↓

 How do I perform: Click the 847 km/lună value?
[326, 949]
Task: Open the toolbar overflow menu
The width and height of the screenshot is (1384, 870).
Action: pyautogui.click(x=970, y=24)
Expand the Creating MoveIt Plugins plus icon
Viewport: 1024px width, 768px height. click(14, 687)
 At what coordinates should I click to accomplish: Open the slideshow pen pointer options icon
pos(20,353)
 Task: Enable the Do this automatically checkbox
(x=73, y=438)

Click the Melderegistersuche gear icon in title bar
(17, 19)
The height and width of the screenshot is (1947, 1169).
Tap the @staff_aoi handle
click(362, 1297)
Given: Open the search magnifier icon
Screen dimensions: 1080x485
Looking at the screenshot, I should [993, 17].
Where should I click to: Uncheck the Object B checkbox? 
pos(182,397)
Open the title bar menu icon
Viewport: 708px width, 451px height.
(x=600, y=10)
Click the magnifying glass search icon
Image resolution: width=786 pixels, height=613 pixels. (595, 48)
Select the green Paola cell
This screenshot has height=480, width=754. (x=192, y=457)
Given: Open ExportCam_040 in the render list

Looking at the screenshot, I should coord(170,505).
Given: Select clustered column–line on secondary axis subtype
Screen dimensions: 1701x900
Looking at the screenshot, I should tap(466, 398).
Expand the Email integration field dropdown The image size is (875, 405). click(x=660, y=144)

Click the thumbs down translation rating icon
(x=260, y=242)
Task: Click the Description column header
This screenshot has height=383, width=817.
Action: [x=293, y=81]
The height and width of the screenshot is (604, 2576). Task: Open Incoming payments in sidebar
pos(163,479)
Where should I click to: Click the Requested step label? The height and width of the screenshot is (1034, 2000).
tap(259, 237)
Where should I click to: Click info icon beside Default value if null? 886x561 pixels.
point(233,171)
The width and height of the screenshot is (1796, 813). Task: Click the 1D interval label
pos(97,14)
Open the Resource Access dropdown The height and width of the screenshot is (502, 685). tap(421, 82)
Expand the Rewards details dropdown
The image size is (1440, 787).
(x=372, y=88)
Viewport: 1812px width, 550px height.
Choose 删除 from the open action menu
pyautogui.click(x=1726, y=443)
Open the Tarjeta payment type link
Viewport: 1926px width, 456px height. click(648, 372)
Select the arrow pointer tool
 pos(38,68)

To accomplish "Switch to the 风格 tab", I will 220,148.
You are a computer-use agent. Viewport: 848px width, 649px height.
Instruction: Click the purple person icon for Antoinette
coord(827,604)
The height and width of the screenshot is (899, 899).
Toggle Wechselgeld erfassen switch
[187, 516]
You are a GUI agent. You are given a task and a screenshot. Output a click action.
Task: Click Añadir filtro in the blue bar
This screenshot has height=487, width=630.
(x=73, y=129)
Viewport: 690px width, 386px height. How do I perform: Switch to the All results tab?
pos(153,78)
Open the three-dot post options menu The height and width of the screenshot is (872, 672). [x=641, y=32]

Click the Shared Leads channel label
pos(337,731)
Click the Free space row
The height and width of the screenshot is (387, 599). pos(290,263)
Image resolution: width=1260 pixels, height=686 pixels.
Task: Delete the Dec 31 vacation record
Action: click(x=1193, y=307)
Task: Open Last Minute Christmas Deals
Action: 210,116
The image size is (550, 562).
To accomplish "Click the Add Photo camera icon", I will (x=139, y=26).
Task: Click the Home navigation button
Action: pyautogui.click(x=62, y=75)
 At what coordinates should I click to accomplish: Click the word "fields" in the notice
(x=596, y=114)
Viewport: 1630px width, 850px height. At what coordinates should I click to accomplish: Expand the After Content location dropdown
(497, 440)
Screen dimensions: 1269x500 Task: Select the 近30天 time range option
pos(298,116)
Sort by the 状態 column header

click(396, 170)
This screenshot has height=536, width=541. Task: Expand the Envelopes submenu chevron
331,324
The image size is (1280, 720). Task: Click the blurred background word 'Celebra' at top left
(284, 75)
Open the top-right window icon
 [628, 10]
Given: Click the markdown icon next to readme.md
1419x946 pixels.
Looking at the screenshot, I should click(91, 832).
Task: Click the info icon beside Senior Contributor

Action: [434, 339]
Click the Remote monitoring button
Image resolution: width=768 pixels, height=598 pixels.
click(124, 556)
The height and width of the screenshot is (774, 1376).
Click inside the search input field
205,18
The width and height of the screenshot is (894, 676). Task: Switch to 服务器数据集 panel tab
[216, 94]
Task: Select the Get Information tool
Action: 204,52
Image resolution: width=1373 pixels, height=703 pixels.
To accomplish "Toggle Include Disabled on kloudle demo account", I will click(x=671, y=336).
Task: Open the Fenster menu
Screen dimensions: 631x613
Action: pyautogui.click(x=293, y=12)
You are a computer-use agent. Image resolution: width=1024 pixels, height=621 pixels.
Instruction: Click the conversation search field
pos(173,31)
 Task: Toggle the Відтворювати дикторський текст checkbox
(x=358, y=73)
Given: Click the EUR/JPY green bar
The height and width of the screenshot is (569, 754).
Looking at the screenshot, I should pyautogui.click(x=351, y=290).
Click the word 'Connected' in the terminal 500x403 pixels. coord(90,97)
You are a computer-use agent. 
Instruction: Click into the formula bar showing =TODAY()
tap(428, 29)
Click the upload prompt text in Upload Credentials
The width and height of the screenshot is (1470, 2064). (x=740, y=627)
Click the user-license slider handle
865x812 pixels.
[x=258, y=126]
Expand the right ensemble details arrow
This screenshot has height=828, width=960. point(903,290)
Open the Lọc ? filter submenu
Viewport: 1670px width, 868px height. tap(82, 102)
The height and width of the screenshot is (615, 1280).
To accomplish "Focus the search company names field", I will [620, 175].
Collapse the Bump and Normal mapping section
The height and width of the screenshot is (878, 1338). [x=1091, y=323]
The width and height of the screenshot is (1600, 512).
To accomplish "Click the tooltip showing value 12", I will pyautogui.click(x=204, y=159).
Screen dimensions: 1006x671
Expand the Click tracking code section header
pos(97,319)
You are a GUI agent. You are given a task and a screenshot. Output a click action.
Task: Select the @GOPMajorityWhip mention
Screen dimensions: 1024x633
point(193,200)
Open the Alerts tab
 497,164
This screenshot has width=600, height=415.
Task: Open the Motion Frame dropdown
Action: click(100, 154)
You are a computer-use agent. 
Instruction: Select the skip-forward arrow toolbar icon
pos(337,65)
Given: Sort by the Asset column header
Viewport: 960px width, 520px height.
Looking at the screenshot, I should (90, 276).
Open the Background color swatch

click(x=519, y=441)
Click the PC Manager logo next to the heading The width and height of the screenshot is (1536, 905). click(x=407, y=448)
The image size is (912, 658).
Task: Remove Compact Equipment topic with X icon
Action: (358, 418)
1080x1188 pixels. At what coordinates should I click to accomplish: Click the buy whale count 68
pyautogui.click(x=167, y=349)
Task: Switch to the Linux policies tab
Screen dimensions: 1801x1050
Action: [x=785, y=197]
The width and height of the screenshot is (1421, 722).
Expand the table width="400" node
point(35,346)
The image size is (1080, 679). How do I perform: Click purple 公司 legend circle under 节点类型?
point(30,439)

↑

◆ PROBLEM TO WORK ON
The full listing should be duplicated exactly, line by line.

◆ SOLVED EXERCISE
 How do I perform: Click the 847 km/lună value?
[326, 949]
Task: Open the toolbar overflow menu
The width and height of the screenshot is (1384, 870).
Action: pyautogui.click(x=970, y=24)
Expand the Creating MoveIt Plugins plus icon
Viewport: 1024px width, 768px height. click(14, 687)
 At what coordinates should I click to accomplish: Open the slideshow pen pointer options icon
pos(20,353)
 Task: Enable the Do this automatically checkbox
(x=73, y=438)

Click the Melderegistersuche gear icon in title bar
(17, 19)
The height and width of the screenshot is (1947, 1169).
Tap the @staff_aoi handle
click(362, 1297)
Given: Open the search magnifier icon
Screen dimensions: 1080x485
Looking at the screenshot, I should [993, 17].
Where should I click to: Uncheck the Object B checkbox? 
pos(182,397)
Open the title bar menu icon
Viewport: 708px width, 451px height.
(x=600, y=10)
Click the magnifying glass search icon
Image resolution: width=786 pixels, height=613 pixels. (595, 48)
Select the green Paola cell
This screenshot has height=480, width=754. (x=192, y=457)
Given: Open ExportCam_040 in the render list

Looking at the screenshot, I should coord(170,505).
Given: Select clustered column–line on secondary axis subtype
Screen dimensions: 1701x900
Looking at the screenshot, I should tap(466, 398).
Expand the Email integration field dropdown The image size is (875, 405). click(x=660, y=144)

Click the thumbs down translation rating icon
(x=260, y=242)
Task: Click the Description column header
This screenshot has height=383, width=817.
Action: [x=293, y=81]
The height and width of the screenshot is (604, 2576). Task: Open Incoming payments in sidebar
pos(163,479)
Where should I click to: Click the Requested step label? The height and width of the screenshot is (1034, 2000).
tap(259, 237)
Where should I click to: Click info icon beside Default value if null? 886x561 pixels.
point(233,171)
The width and height of the screenshot is (1796, 813). Task: Click the 1D interval label
pos(97,14)
Open the Resource Access dropdown The height and width of the screenshot is (502, 685). tap(421, 82)
Expand the Rewards details dropdown
The image size is (1440, 787).
(x=372, y=88)
Viewport: 1812px width, 550px height.
Choose 删除 from the open action menu
pyautogui.click(x=1726, y=443)
Open the Tarjeta payment type link
Viewport: 1926px width, 456px height. click(648, 372)
Select the arrow pointer tool
 pos(38,68)

To accomplish "Switch to the 风格 tab", I will 220,148.
You are a computer-use agent. Viewport: 848px width, 649px height.
Instruction: Click the purple person icon for Antoinette
coord(827,604)
The height and width of the screenshot is (899, 899).
Toggle Wechselgeld erfassen switch
[187, 516]
You are a GUI agent. You are given a task and a screenshot. Output a click action.
Task: Click Añadir filtro in the blue bar
This screenshot has height=487, width=630.
(x=73, y=129)
Viewport: 690px width, 386px height. How do I perform: Switch to the All results tab?
pos(153,78)
Open the three-dot post options menu The height and width of the screenshot is (872, 672). [x=641, y=32]

Click the Shared Leads channel label
pos(337,731)
Click the Free space row
The height and width of the screenshot is (387, 599). pos(290,263)
Image resolution: width=1260 pixels, height=686 pixels.
Task: Delete the Dec 31 vacation record
Action: click(x=1193, y=307)
Task: Open Last Minute Christmas Deals
Action: 210,116
The image size is (550, 562).
To accomplish "Click the Add Photo camera icon", I will (x=139, y=26).
Task: Click the Home navigation button
Action: pyautogui.click(x=62, y=75)
 At what coordinates should I click to accomplish: Click the word "fields" in the notice
(x=596, y=114)
Viewport: 1630px width, 850px height. At what coordinates should I click to accomplish: Expand the After Content location dropdown
(497, 440)
Screen dimensions: 1269x500 Task: Select the 近30天 time range option
pos(298,116)
Sort by the 状態 column header

click(396, 170)
This screenshot has height=536, width=541. Task: Expand the Envelopes submenu chevron
331,324
The image size is (1280, 720). Task: Click the blurred background word 'Celebra' at top left
(284, 75)
Open the top-right window icon
 [628, 10]
Given: Click the markdown icon next to readme.md
1419x946 pixels.
Looking at the screenshot, I should click(91, 832).
Task: Click the info icon beside Senior Contributor

Action: [434, 339]
Click the Remote monitoring button
Image resolution: width=768 pixels, height=598 pixels.
click(124, 556)
The height and width of the screenshot is (774, 1376).
Click inside the search input field
205,18
The width and height of the screenshot is (894, 676). Task: Switch to 服务器数据集 panel tab
[216, 94]
Task: Select the Get Information tool
Action: 204,52
Image resolution: width=1373 pixels, height=703 pixels.
To accomplish "Toggle Include Disabled on kloudle demo account", I will click(x=671, y=336).
Task: Open the Fenster menu
Screen dimensions: 631x613
Action: pyautogui.click(x=293, y=12)
You are a computer-use agent. Image resolution: width=1024 pixels, height=621 pixels.
Instruction: Click the conversation search field
pos(173,31)
 Task: Toggle the Відтворювати дикторський текст checkbox
(x=358, y=73)
Given: Click the EUR/JPY green bar
The height and width of the screenshot is (569, 754).
Looking at the screenshot, I should pyautogui.click(x=351, y=290).
Click the word 'Connected' in the terminal 500x403 pixels. coord(90,97)
You are a computer-use agent. 
Instruction: Click into the formula bar showing =TODAY()
tap(428, 29)
Click the upload prompt text in Upload Credentials
The width and height of the screenshot is (1470, 2064). (x=740, y=627)
Click the user-license slider handle
865x812 pixels.
[x=258, y=126]
Expand the right ensemble details arrow
This screenshot has height=828, width=960. point(903,290)
Open the Lọc ? filter submenu
Viewport: 1670px width, 868px height. tap(82, 102)
The height and width of the screenshot is (615, 1280).
To accomplish "Focus the search company names field", I will [620, 175].
Collapse the Bump and Normal mapping section
The height and width of the screenshot is (878, 1338). [x=1091, y=323]
The width and height of the screenshot is (1600, 512).
To accomplish "Click the tooltip showing value 12", I will pyautogui.click(x=204, y=159).
Screen dimensions: 1006x671
Expand the Click tracking code section header
pos(97,319)
You are a GUI agent. You are given a task and a screenshot. Output a click action.
Task: Select the @GOPMajorityWhip mention
Screen dimensions: 1024x633
point(193,200)
Open the Alerts tab
 497,164
This screenshot has width=600, height=415.
Task: Open the Motion Frame dropdown
Action: click(100, 154)
You are a computer-use agent. 
Instruction: Select the skip-forward arrow toolbar icon
pos(337,65)
Given: Sort by the Asset column header
Viewport: 960px width, 520px height.
Looking at the screenshot, I should (90, 276).
Open the Background color swatch

click(x=519, y=441)
Click the PC Manager logo next to the heading The width and height of the screenshot is (1536, 905). click(x=407, y=448)
The image size is (912, 658).
Task: Remove Compact Equipment topic with X icon
Action: (358, 418)
1080x1188 pixels. At what coordinates should I click to accomplish: Click the buy whale count 68
pyautogui.click(x=167, y=349)
Task: Switch to the Linux policies tab
Screen dimensions: 1801x1050
Action: [x=785, y=197]
The width and height of the screenshot is (1421, 722).
Expand the table width="400" node
point(35,346)
The image size is (1080, 679). How do I perform: Click purple 公司 legend circle under 节点类型?
point(30,439)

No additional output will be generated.